%%
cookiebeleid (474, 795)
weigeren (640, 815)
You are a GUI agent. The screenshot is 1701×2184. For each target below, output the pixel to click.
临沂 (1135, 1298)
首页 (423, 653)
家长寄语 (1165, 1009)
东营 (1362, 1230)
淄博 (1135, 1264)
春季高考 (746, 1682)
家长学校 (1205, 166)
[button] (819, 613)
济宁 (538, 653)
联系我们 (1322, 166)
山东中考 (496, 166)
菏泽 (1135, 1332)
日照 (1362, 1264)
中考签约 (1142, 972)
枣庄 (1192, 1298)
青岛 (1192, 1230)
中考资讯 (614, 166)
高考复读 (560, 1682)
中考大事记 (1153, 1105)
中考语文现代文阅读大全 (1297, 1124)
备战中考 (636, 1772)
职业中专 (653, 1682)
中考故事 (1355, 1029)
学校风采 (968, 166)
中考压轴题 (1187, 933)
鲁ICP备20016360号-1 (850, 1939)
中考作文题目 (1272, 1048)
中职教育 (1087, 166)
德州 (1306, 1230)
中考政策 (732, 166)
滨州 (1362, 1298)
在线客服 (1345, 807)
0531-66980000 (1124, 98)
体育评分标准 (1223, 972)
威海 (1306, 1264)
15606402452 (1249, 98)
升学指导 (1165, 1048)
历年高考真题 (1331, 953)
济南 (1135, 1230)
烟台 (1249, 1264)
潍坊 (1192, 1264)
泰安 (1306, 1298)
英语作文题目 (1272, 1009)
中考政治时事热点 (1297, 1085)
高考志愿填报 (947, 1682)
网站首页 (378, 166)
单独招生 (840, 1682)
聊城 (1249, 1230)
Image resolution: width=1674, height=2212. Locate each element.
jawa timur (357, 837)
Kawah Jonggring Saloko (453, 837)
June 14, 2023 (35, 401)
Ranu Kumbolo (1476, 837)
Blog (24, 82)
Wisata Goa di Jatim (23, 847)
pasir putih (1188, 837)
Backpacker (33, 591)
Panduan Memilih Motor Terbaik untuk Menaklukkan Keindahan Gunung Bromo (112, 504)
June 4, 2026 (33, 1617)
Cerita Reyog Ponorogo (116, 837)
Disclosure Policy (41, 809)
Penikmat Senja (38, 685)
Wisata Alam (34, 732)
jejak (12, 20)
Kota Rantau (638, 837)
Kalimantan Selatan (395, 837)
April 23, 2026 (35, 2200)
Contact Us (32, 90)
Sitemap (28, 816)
%%
| Assignment |
Find the line that contains "Cerita Reyog Ponorogo (116, 837)". Write out that line and every line after it through the end of the data, exactly, and nothing else.

| Answer to the problem |
Cerita Reyog Ponorogo (116, 837)
Disclosure Policy (41, 809)
Penikmat Senja (38, 685)
Wisata Alam (34, 732)
jejak (12, 20)
Kota Rantau (638, 837)
Kalimantan Selatan (395, 837)
April 23, 2026 (35, 2200)
Contact Us (32, 90)
Sitemap (28, 816)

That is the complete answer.